Makam Kuno Islam Nepo terletak di Desa Nepo. kabupaten Barru Sulawesi Selatan. Secara historis Nepo tumbuh menjadi sebuah kerajaan unifikasi atas sejumlah wanua-wanua. Akan tetapi dalam perkembangannya Nepo mengalami dialektika politik dengan beberapa kerajaan besar di Sulawesi Selatan seperti; Bone, Suppa’Soppeng, Sidenreng, Gowa dan Luwu.

Dalam naskah lontara disebutkan bahwa unifikasi Nepo tersebut ditandai dengan mengangkat pemimpin pertamanya sebagai raja (arung) bernama Labonggo, putra bangsawan dari kerajaan Suppa’.Dari sumber tertulis maupun secara lisan menceritakan bahwa Nepo dan Kerajaan Tanete pernah menjadi kerajaan yang tangguh di wilayah Mallusetasi, walaupun belum setangguh dengan kerajaan Lima Ajatapparang sebagai kerajaan tetangga yang terletak disebelah utaranya.

Makam raja-raja Nepo berdasarkan tahun Hijriah sudah berusia sekitar 122 tahun ( 1897 – 2019), dengan ciri makam tersendiri yaitu adanya nisan dipasang pada bagian tengahnya atau pada bagian kepala yang dimakamkan, sehingga nisan tersebut memiliki arti dan kedudukan yang sangat penting.
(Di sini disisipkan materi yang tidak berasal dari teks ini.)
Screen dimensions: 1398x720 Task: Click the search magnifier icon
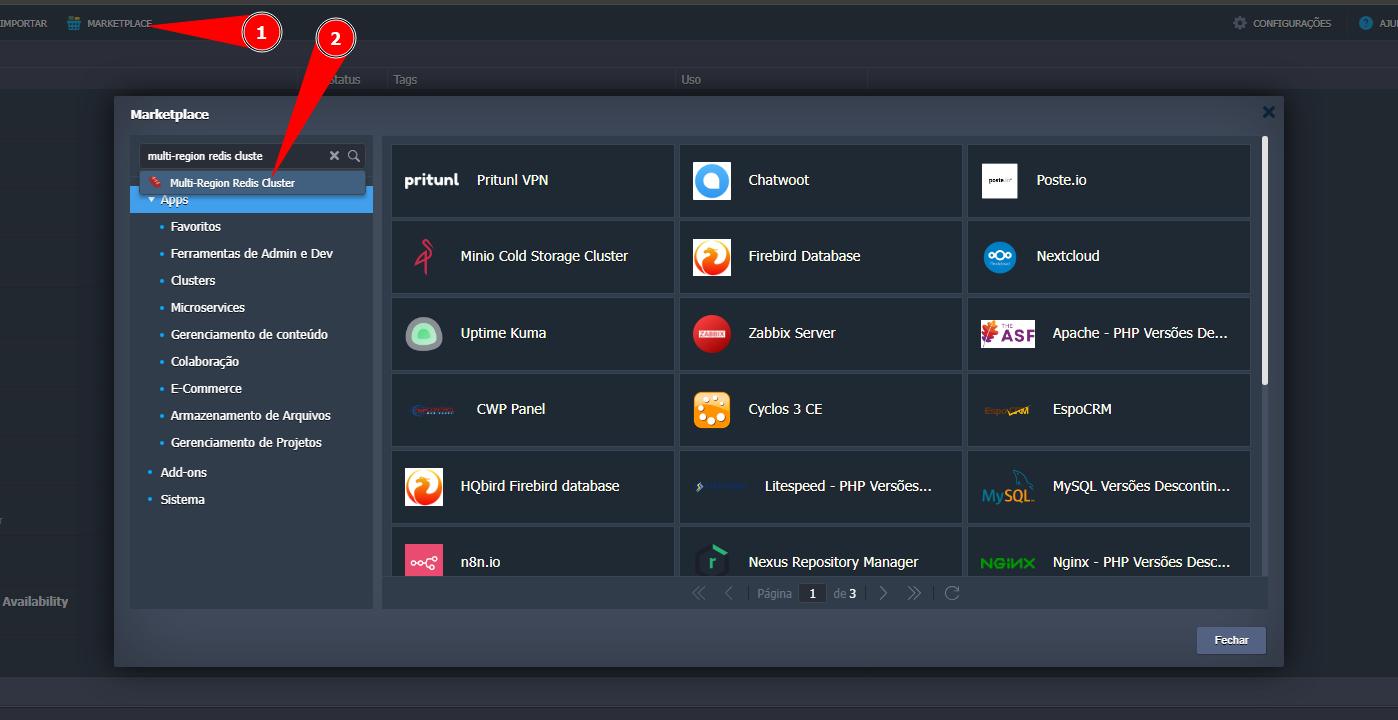click(353, 156)

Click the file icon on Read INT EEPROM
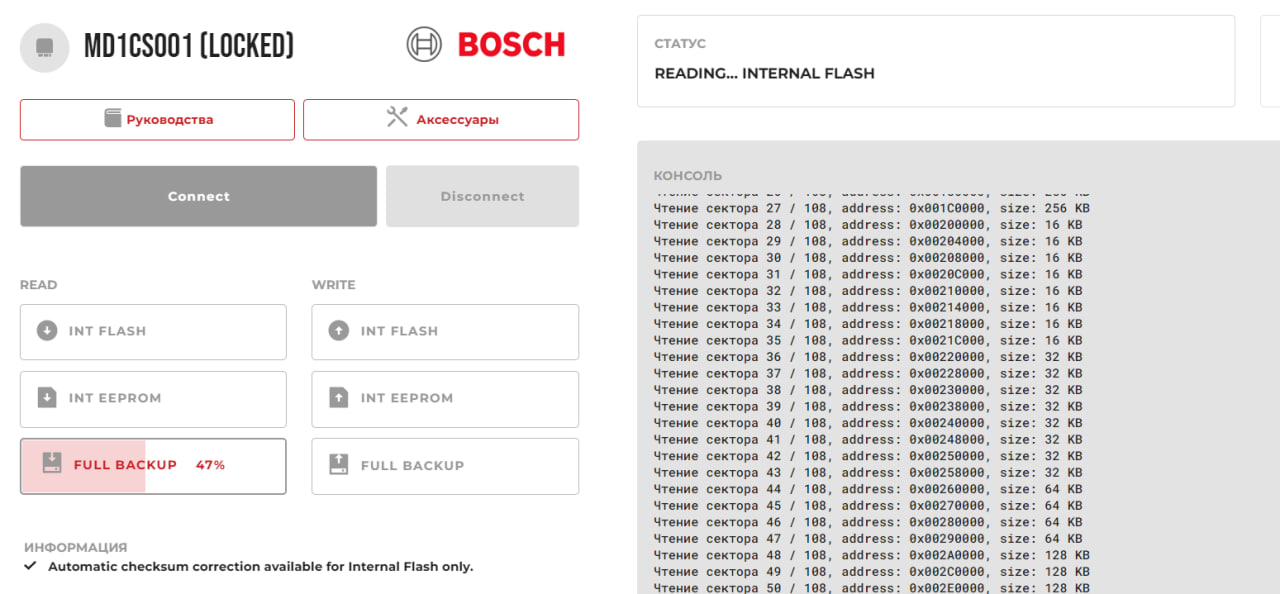(x=47, y=398)
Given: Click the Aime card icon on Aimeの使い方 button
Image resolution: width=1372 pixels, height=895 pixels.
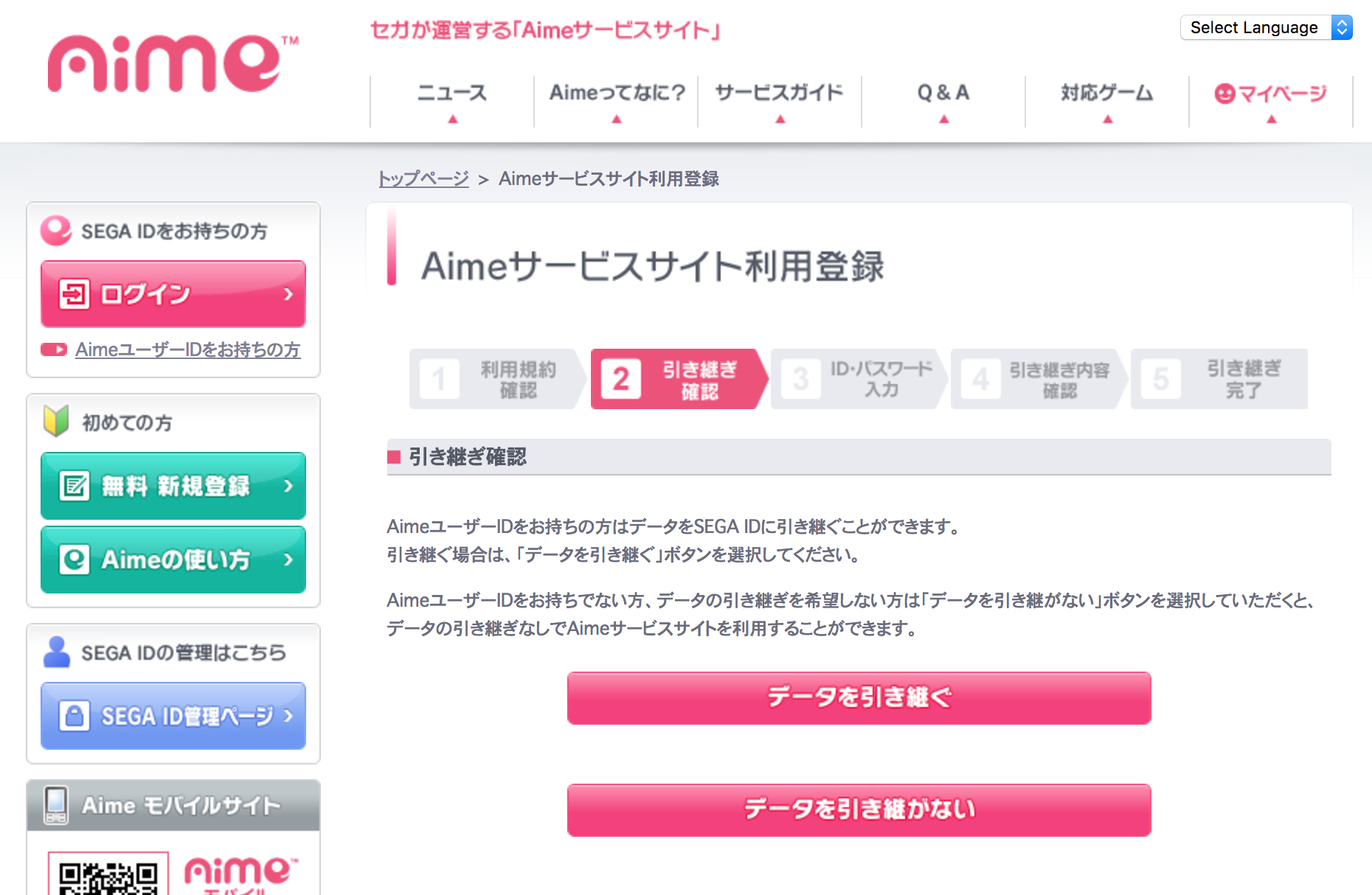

Arti penting dari pemakaian nisan tersebut tidak terlepas dari pengaruh tradisi megaliti

Makam yang mendapat pengaruh megalitik memiliki unsur-unsur tradisi megalitik yang tertuang dalam pahatan dan bangunan sakral, memakai batu alam menyerupai menhir atau bentuk patung yang sederhana. Keadaan tersebut mencerminkan berlangsungnya tradisi megalitik dalam masyarakat saat itu.

Bentuk makam yang berbeda pada setiap kelompok budaya adalah karena kemampuan menyerap pengaruh budaya yang berbeda. Hal ini pula dipengaruhi dari kodisi geograis. Dimana daerah pesisir lebih dinamis dari pada daerah pedalaman. Walaupun demikian, pemahaman tentang tradisi megalitik pada setiap lokasi memiliki arti yang sama yaitu menganggap pentingnya arti hubungan antara yang hidup dengan yang mati[1].


Referensi

  1. ^ Effendy, Muslimin (2013). Monumen Islam di Sulawesi Selatan. Makassar: Balai Pelestarian Cagar Budaya Makassar. hlm. 129–130. ISBN 978-602-8405-50-8.